• Work item
Taking only the lines of the data below from the line with "The height and width of the screenshot is (444, 675)." to the line with "Task: Toggle dark mode with moon icon", ends included, write them out exactly and without pictures.

• Materials provided
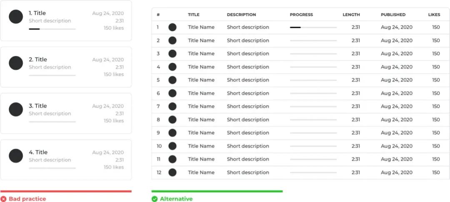Click the progress bar in table row 1
This screenshot has width=450, height=202.
tap(313, 27)
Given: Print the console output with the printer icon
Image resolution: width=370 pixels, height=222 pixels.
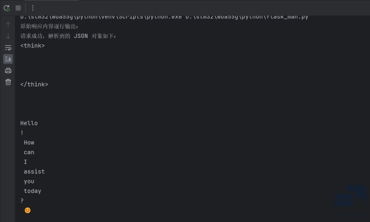Looking at the screenshot, I should [x=8, y=71].
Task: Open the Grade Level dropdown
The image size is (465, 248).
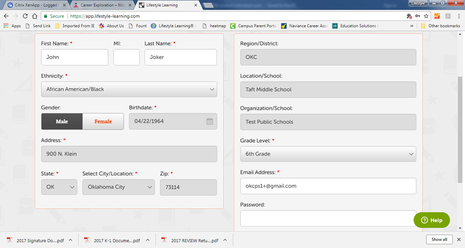Action: [327, 154]
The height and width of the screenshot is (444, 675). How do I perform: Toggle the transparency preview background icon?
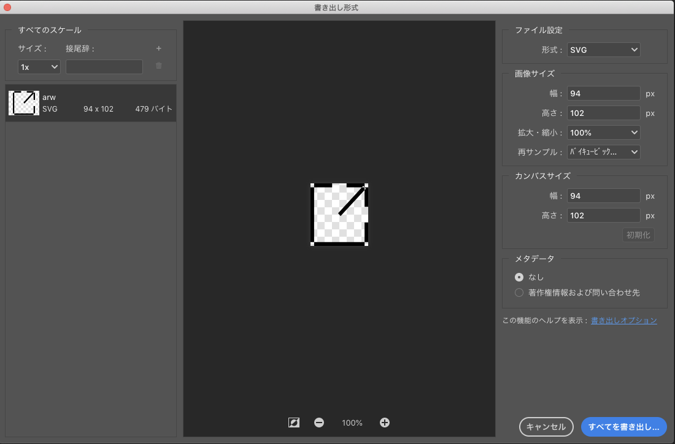coord(293,423)
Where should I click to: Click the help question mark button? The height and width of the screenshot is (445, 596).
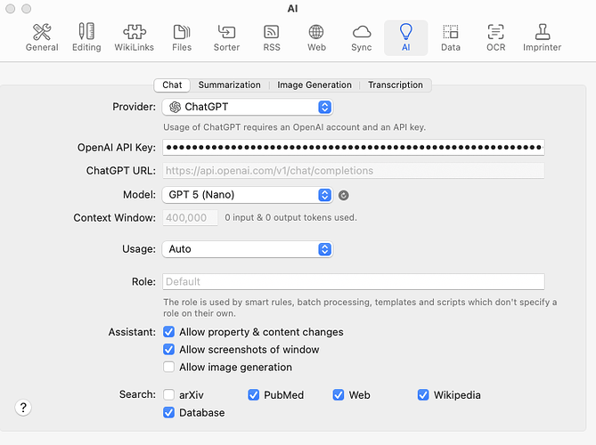tap(23, 408)
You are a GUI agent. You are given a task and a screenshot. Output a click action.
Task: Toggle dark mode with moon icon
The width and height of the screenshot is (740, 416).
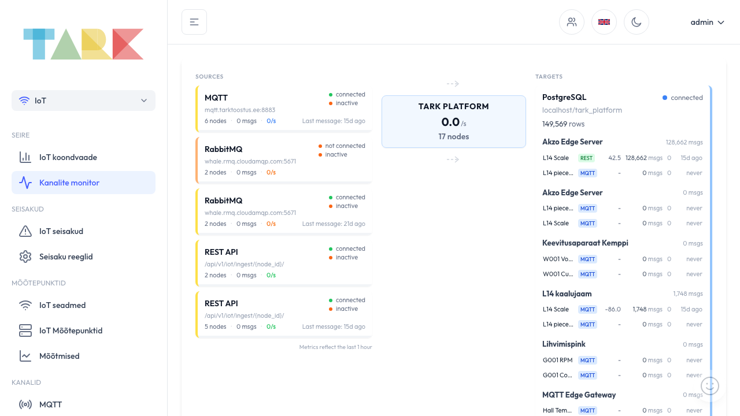(x=637, y=22)
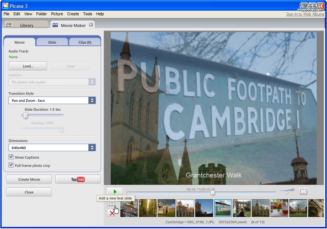Viewport: 327px width, 229px height.
Task: Open the Picture menu
Action: [57, 14]
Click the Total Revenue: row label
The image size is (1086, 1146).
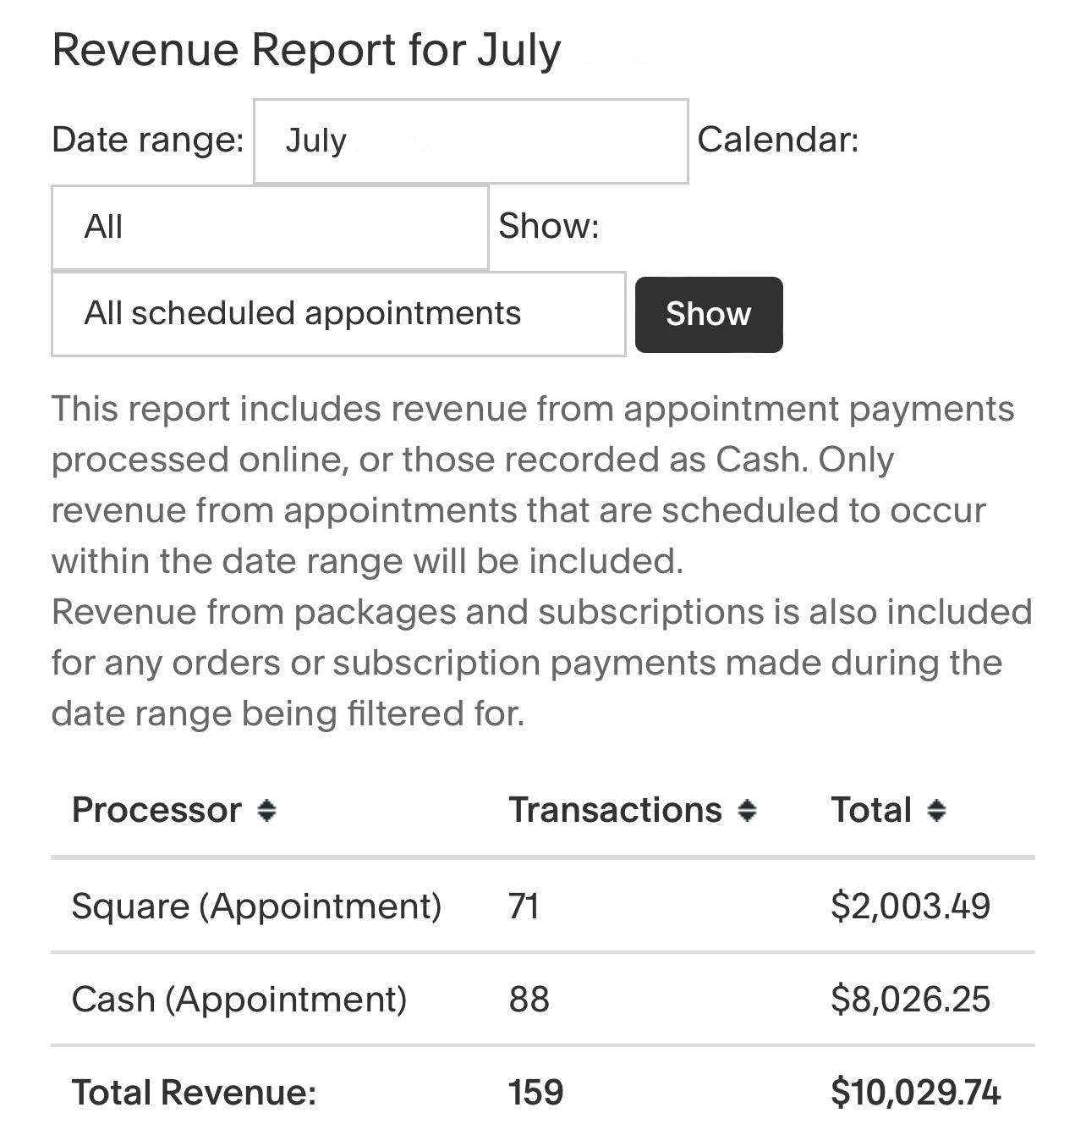pyautogui.click(x=194, y=1092)
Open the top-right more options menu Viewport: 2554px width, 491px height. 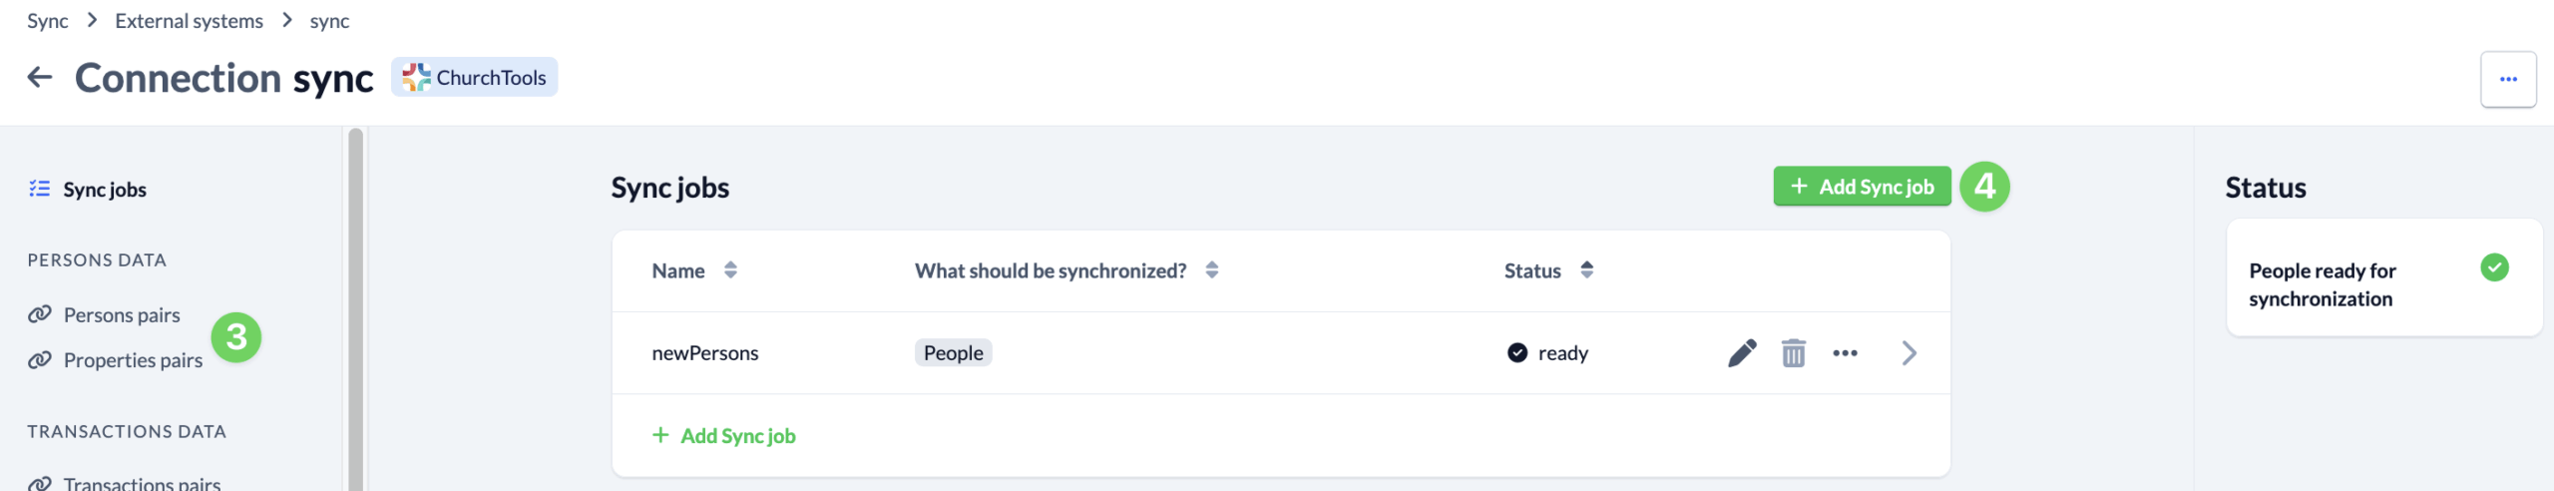click(2508, 79)
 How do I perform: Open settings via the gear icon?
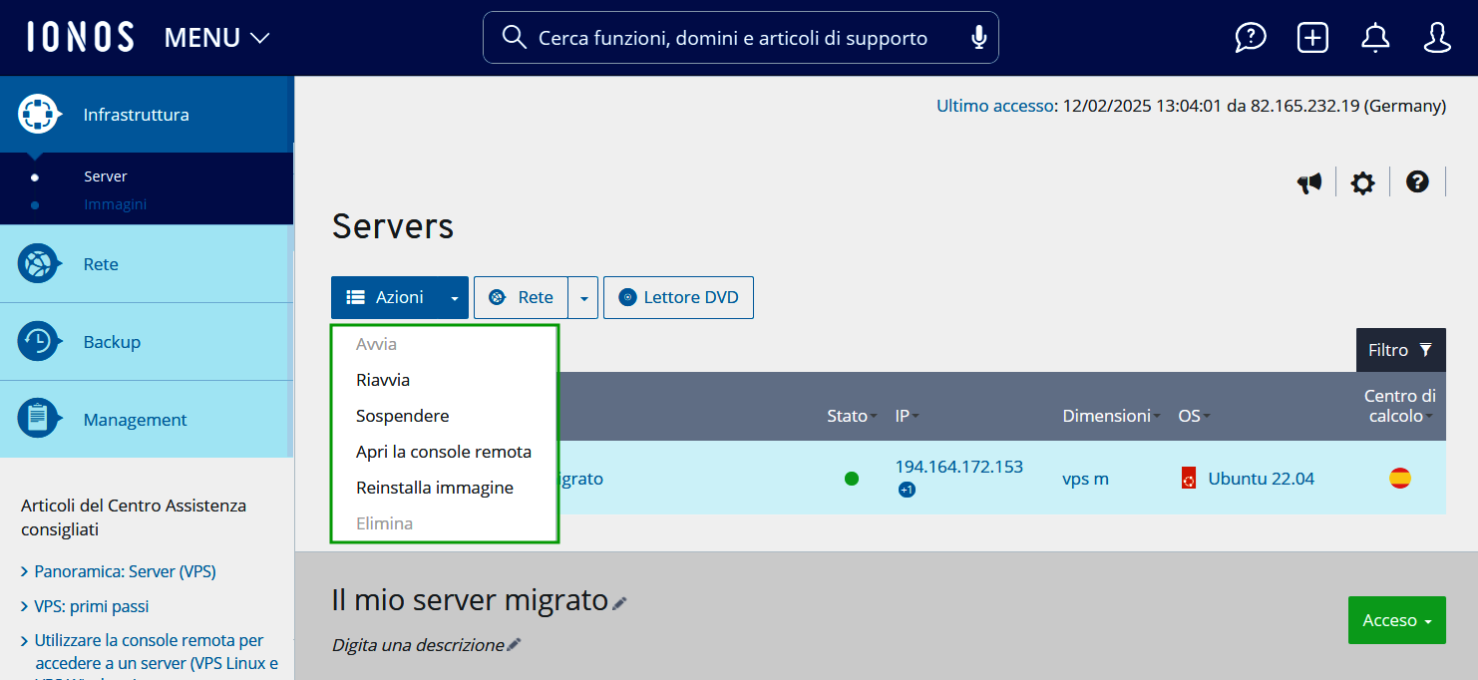[1362, 182]
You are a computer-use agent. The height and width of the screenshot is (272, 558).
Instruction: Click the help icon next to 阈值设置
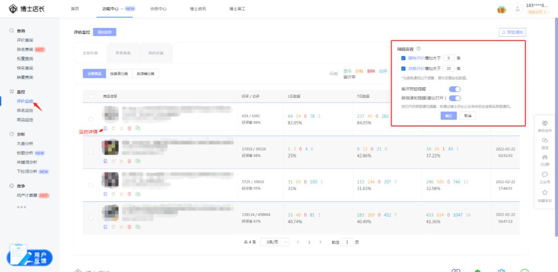click(419, 49)
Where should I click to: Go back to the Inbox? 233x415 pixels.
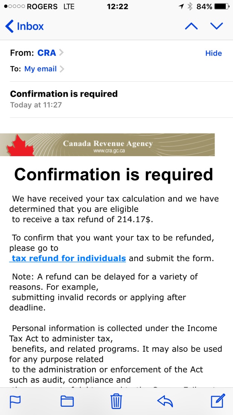[x=25, y=26]
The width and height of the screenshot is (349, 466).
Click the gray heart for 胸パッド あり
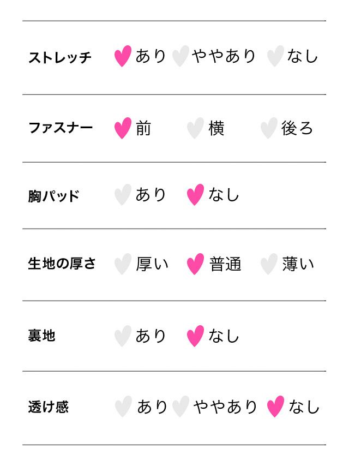coord(123,195)
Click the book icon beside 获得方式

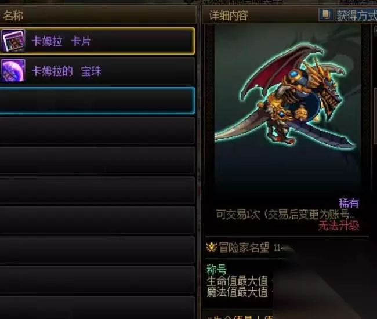click(x=327, y=15)
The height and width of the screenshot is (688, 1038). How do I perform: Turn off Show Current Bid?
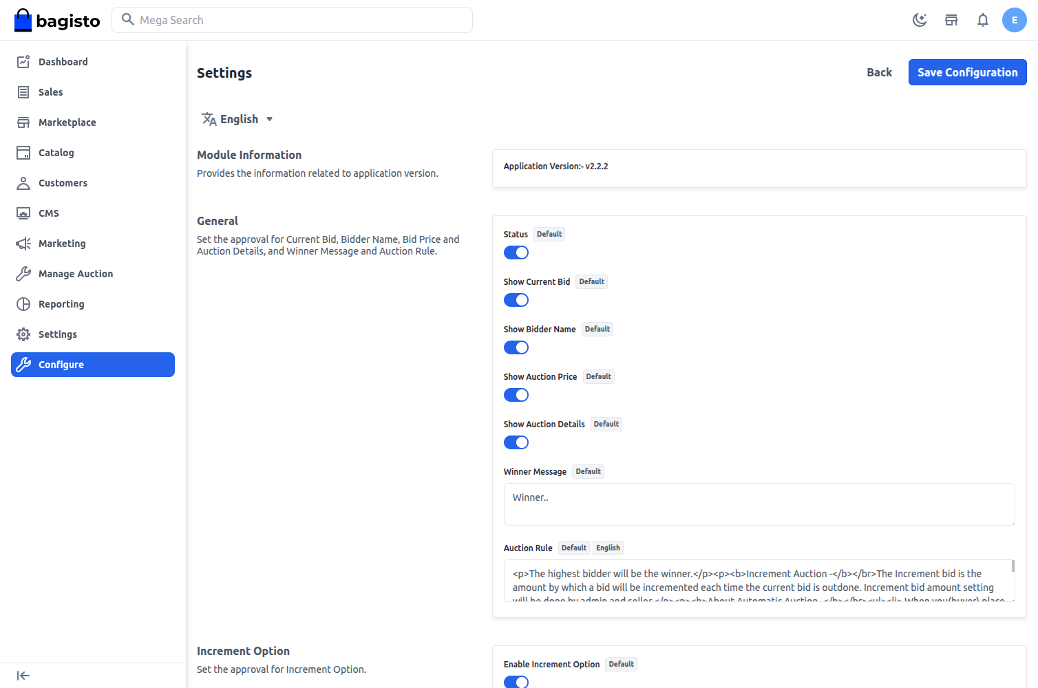(516, 300)
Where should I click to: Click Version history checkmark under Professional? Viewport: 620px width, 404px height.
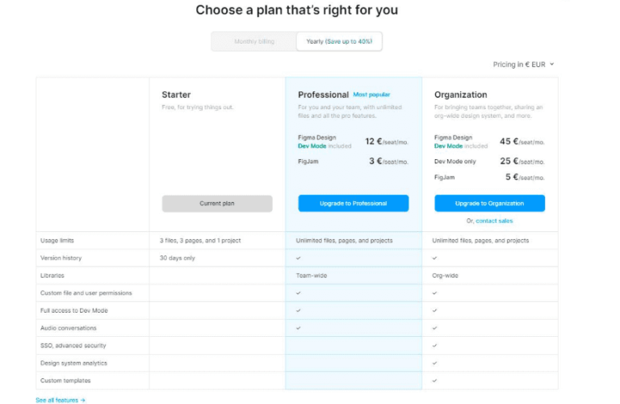pyautogui.click(x=299, y=259)
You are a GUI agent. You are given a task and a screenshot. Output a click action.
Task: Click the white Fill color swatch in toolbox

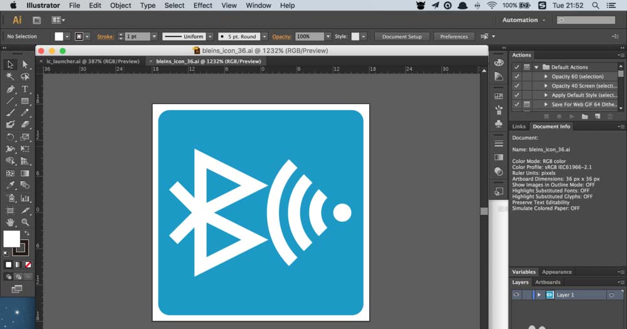pyautogui.click(x=11, y=238)
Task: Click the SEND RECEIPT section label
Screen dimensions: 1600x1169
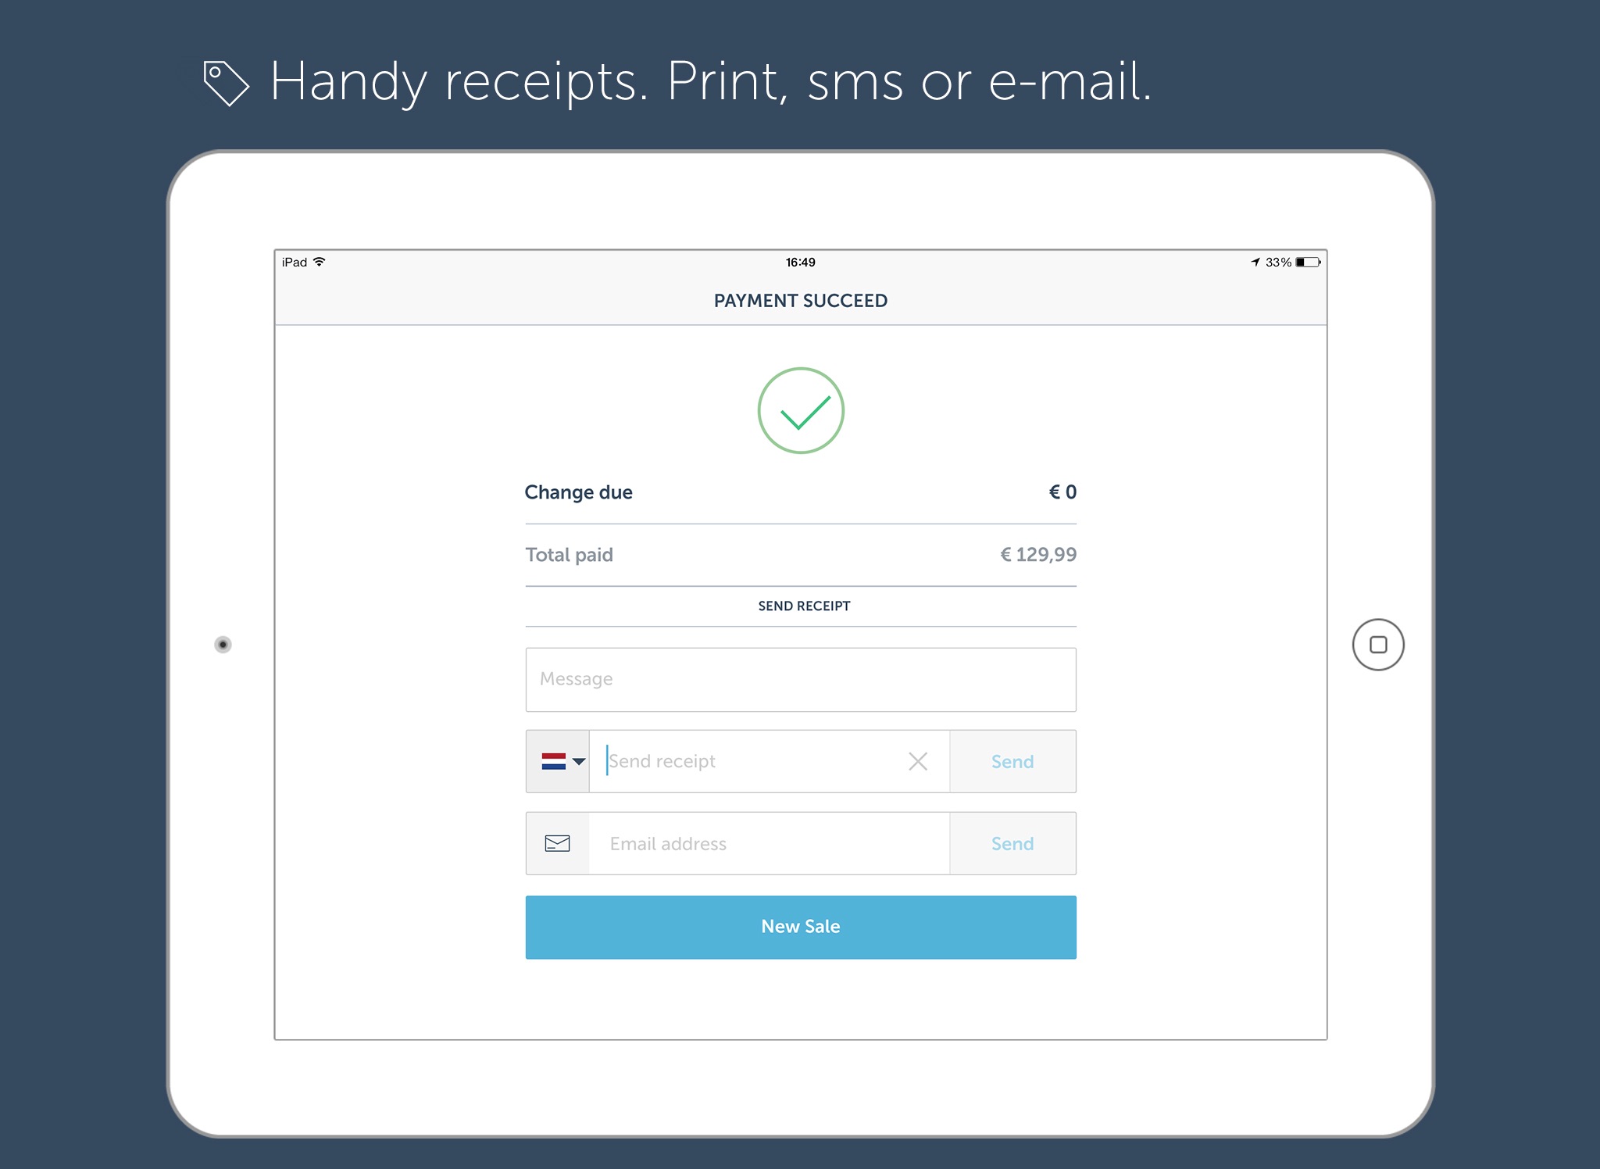Action: [800, 605]
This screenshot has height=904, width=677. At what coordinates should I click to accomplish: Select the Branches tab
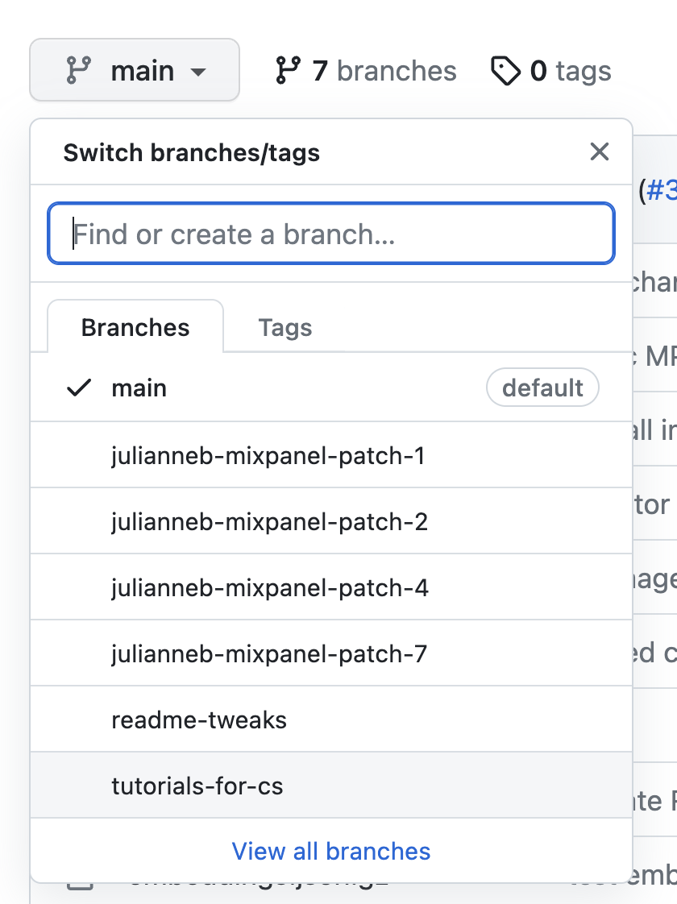click(135, 327)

• Task response
The height and width of the screenshot is (444, 675). How do I perform: Toggle the transparency preview background icon?
coord(293,423)
Where should I click to: Click the help question mark button? The height and width of the screenshot is (445, 596).
tap(23, 408)
You are a GUI agent. You are given a task and a screenshot. Output a click action.
Task: Toggle dark mode with moon icon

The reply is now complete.